Most significant among these is the overarching material relationship
test of subsection (2)(i). As with other potential relationships, the
Commission will not prejudge what might be presented to it in the
future. However, a DCM should move cautiously in any scenario where it
outsources its regulatory functions to an RSP and seeks to install a
director of
[[Page 18987]]
its RSP as public director on its board, including its ROC. In this
context, the DCM should recall that ROC members are charged with
evaluating the quality of regulatory services provided to the DCM.
Certain questions naturally arise under these circumstances. Would the
RSP director be able to evaluate the RSP's performance objectively?
Would he or she be able to impartially counsel the exchange to seek
regulatory services elsewhere if the RSP, on whose board he/she also
sits, was underperforming? Even if the RSP director was only being
considered for service on the board, and not for the ROC, would his or
her board actions with respect to the RSP be as objective as those of a
public director with no RSP ties? Questions such as these must be
addressed fully in any material relationship analysis.

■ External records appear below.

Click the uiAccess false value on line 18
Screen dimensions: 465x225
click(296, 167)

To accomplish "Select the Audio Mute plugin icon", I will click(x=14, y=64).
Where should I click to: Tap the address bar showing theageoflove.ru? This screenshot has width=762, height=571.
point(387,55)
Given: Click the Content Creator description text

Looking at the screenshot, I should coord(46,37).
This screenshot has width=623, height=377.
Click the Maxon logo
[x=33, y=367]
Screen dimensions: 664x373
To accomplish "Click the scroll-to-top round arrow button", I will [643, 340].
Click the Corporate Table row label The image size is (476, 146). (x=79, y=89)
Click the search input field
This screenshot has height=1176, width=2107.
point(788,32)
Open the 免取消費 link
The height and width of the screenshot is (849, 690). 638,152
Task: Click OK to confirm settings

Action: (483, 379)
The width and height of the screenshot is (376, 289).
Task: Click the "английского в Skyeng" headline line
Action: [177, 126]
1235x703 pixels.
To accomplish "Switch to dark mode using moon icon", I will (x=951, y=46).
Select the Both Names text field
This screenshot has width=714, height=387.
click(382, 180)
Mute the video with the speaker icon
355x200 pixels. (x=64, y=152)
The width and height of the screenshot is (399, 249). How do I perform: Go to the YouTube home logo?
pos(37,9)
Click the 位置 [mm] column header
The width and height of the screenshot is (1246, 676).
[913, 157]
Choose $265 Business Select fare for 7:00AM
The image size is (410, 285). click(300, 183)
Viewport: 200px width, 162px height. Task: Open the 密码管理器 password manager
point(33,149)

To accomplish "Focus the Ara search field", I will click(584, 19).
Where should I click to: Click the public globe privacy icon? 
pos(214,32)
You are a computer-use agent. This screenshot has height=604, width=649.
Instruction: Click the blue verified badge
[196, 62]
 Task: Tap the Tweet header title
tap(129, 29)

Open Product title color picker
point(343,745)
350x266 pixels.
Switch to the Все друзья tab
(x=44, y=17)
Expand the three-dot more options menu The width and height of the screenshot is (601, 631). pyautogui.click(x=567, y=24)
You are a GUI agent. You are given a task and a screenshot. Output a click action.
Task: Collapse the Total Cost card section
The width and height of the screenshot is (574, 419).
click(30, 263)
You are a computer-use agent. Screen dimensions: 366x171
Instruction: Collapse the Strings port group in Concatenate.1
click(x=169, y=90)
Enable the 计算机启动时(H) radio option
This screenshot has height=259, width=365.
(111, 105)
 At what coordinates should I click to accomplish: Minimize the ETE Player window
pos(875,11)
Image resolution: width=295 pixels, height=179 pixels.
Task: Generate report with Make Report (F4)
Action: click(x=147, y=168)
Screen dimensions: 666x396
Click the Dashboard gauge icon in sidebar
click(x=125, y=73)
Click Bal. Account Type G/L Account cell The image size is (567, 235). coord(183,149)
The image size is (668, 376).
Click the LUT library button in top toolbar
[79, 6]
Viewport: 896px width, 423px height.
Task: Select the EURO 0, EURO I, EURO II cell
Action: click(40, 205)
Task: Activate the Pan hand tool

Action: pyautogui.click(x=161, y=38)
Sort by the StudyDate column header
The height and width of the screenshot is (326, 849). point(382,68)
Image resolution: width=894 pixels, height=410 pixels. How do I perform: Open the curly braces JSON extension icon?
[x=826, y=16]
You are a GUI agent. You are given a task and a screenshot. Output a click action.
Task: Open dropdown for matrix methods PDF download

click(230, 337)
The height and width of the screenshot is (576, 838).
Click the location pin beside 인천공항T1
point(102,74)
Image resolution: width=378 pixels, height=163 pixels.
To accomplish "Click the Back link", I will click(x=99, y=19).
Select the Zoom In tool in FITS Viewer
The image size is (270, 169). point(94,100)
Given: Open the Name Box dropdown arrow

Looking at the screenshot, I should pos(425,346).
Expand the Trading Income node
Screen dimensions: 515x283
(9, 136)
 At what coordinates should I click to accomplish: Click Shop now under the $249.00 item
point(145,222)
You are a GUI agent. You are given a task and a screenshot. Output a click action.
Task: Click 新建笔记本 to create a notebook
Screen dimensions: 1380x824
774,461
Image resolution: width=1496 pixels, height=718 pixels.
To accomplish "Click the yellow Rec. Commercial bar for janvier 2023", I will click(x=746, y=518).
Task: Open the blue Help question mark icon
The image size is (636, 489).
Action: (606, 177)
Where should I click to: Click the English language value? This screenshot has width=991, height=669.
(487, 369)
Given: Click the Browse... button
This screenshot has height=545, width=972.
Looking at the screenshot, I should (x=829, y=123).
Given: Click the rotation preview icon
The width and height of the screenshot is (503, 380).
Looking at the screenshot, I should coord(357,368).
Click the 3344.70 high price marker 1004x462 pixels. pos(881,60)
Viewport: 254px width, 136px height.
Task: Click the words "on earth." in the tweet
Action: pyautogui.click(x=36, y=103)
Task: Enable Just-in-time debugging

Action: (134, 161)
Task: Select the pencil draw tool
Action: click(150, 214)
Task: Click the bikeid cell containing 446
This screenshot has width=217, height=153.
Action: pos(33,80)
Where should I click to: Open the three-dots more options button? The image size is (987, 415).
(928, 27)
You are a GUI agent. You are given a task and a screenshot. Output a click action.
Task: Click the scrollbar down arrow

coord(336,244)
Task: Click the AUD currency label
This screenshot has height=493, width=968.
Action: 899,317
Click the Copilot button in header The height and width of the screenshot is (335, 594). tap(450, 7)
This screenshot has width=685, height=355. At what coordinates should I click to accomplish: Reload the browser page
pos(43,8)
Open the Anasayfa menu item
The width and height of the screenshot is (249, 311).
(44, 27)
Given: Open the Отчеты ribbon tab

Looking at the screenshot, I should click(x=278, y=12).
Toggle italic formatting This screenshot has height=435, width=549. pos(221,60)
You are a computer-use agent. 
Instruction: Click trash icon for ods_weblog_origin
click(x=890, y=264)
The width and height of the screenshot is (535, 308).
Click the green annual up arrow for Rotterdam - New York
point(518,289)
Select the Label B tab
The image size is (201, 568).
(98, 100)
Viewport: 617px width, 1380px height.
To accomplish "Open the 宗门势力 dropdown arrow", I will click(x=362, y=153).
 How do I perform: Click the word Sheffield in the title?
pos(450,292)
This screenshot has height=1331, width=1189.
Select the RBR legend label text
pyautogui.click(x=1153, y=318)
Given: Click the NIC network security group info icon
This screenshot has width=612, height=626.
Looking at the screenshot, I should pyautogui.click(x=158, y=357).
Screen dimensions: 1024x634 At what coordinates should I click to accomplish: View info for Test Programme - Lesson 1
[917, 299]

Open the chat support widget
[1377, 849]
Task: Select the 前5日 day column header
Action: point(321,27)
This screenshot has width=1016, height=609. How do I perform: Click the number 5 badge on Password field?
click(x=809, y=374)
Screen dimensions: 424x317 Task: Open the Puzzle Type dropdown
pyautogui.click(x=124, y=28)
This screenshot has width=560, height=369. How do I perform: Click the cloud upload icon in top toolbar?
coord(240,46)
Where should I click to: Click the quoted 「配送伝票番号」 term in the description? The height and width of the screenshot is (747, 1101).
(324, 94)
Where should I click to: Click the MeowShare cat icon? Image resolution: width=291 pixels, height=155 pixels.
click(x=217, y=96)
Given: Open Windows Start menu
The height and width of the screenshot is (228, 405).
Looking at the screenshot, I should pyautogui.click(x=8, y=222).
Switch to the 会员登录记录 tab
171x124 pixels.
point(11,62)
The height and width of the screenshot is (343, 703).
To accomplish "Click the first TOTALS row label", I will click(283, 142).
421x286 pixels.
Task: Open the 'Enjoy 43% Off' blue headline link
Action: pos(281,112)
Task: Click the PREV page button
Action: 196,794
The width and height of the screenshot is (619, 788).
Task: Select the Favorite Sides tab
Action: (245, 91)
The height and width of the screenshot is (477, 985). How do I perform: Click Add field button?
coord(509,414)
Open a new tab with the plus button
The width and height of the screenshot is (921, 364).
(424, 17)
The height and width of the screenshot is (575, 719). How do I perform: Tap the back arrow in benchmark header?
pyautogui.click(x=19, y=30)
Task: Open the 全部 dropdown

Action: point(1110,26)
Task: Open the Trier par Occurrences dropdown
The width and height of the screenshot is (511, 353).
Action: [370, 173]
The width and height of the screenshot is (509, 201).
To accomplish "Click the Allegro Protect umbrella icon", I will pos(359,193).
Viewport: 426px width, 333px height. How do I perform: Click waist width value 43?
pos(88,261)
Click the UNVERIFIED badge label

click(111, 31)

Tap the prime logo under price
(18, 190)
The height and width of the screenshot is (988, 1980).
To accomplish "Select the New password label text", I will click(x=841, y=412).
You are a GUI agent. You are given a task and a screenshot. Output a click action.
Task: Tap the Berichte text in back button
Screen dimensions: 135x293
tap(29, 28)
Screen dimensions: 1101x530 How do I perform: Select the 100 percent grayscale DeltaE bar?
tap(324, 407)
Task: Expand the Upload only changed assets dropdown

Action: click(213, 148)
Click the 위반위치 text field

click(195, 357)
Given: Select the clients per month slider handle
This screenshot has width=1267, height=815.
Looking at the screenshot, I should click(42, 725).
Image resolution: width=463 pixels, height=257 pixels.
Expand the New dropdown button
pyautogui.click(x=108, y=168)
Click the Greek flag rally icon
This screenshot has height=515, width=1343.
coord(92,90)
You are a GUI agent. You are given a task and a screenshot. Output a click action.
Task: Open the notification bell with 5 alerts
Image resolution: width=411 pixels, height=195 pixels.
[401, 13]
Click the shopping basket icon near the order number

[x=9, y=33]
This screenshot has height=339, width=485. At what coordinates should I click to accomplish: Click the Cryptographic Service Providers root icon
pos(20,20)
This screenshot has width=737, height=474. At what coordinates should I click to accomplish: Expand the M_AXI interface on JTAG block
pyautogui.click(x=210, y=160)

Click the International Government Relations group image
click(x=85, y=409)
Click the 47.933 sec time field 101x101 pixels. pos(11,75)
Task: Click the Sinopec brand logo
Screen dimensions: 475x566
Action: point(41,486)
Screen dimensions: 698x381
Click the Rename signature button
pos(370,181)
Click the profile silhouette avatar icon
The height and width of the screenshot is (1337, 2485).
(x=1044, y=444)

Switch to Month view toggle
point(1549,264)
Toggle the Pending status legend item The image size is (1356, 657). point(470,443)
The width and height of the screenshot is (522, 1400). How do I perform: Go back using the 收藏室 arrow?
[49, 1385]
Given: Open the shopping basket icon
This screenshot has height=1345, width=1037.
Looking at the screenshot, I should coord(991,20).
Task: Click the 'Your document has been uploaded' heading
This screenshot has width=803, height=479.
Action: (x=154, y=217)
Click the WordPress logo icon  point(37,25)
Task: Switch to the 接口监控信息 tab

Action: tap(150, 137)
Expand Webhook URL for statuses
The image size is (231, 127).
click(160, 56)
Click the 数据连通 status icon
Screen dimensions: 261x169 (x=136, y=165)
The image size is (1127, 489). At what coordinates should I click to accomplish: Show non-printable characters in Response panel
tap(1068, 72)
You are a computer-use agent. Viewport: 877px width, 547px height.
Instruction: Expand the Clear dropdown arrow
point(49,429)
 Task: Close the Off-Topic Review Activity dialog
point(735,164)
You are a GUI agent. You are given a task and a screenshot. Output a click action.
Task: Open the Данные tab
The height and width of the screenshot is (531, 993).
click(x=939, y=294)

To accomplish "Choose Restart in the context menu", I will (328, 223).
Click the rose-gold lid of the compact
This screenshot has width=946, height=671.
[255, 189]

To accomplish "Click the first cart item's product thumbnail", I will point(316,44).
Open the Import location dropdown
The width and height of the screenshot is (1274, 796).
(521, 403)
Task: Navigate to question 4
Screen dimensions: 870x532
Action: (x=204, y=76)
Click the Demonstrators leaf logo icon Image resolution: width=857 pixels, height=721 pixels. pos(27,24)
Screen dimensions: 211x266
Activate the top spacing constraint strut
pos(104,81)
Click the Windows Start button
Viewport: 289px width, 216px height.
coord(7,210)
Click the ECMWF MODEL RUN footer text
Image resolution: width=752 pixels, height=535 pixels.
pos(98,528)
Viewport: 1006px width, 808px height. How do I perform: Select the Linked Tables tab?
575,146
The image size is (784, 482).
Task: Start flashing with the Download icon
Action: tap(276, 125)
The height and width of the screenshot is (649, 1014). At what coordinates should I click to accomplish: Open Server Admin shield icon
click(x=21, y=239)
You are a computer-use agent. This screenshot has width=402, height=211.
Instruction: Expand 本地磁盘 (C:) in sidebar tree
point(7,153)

b. The Futures Industry Association and the Kansas City Board of
Trade.
The FIA's comment letter expresses its support for the 2009
amendments.\32\ Echoing the Commission's own sentiments, the FIA notes
that ``it is vitally important that DCMs include a significant number
of Board Members that are recognized to be independent of the DCM and
its members.'' \33\ FIA also maintains that ``no one could fairly
contest the Commission's definition of a public director as someone
with no material relationship with the DCM,'' and that ``the Commission
has proposed a workable and effective set of automatically
disqualifying relationships'' for potential public directors.\34\ FIA's
positive comments are balanced with the observation that it and others
might ``quibble'' with the 35% standard for public directors on DCM
boards, and that it might ``recommend expanding the [bright-line tests]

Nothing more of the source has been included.